Residual renal function (RRF) has been clearly demonstrated to be related to all-cause mortality and risk of cardiovascular death in PD patients.27 Recently, a reanalysis of data from the CANUSA study clearly showed that the predictive power for mortality is attributable to RRF and not to PD dose.28 In the present study, residual renal Kt/V, but not peritoneal Kt/V, was found to be independently associated with PAD in elderly PD patients. Indeed, a recent study reported that a low ABI was an independent predictor for decline of RRF over time in PD patients.29 Apart from better solute clearance and volume removal, better RRF may also contribute to improvement of vascular endothelial dysfunction and atherosclerosis, partly by decreased levels of circulating inflammatory markers and free radicals, reduced blood pressure, increased phosphorus removal, malnutrition, and reduced left ventricular hypertrophy.30,31 The exact mechanisms behind lower renal Kt/V being related to higher prevalence of PAD remain unclear. However, a recent study indicated that PAD may be rather an important marker of CVD predicting the loss of residual renal function.32 Consequently, more effective therapeutic strategies are warranted to preserve RRF in these elderly PD patients.
There are several limitations to the present study. Firstly, although our findings have reflected the current PAD status among elderly PD patients in Macao, it is a single-center study that is limited in power by sample size. Secondly, many potential confounding factors have been assessed in the present study; nonetheless, the existence of other unrecognized variables should not be neglected. Finally, because of the technical limitations inherent with ABI measurement, patients with atrial fibrillation were excluded. However, these PD patients are generally at high risk for arterial stiffness.

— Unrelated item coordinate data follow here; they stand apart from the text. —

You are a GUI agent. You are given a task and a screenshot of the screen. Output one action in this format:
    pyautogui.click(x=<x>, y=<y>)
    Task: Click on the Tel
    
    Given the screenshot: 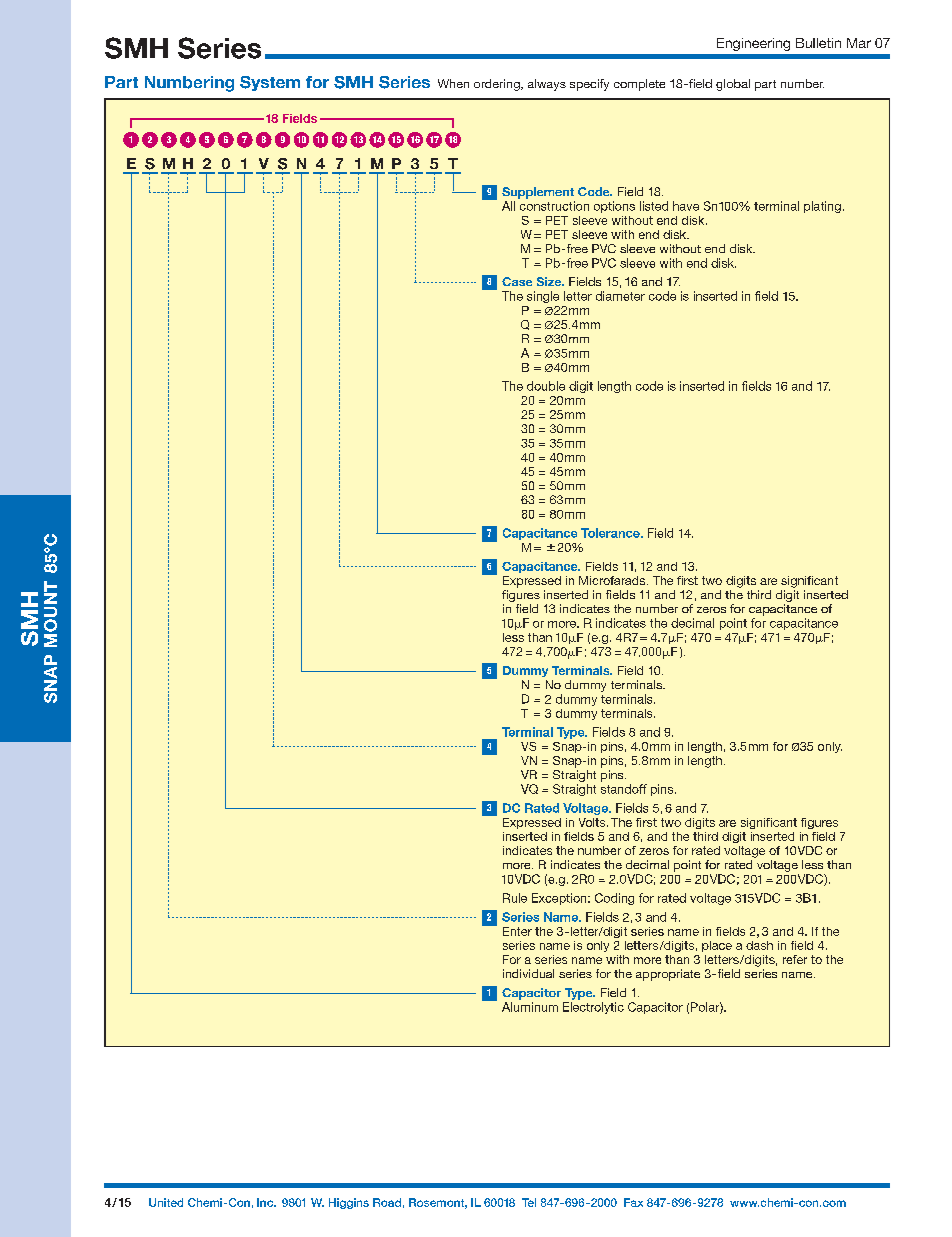 What is the action you would take?
    pyautogui.click(x=529, y=1202)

In conclusion, the presented data clearly show that a high prevalence of PAD appeared among elderly PD patients in Macao. Serum albumin level and residual renal Kt/V value were independently associated with PAD in elderly PD patients. Whether strategies to correct the possible causes of malnutrition and declining residual renal function might reduce the incidence of PAD and improve the CVD outcome in elderly PD patients needs further investigation.
This study was supported by a grant from the Science and Technology Development Fund of Macao Special Administrative Region (no 093-2011-A). Nursing staff of the peritoneal dialysis center at Centro Hospitalar Conde de São Januário are appreciated for their excellent technical assistance.
The authors declare that they have no conflicts of interest.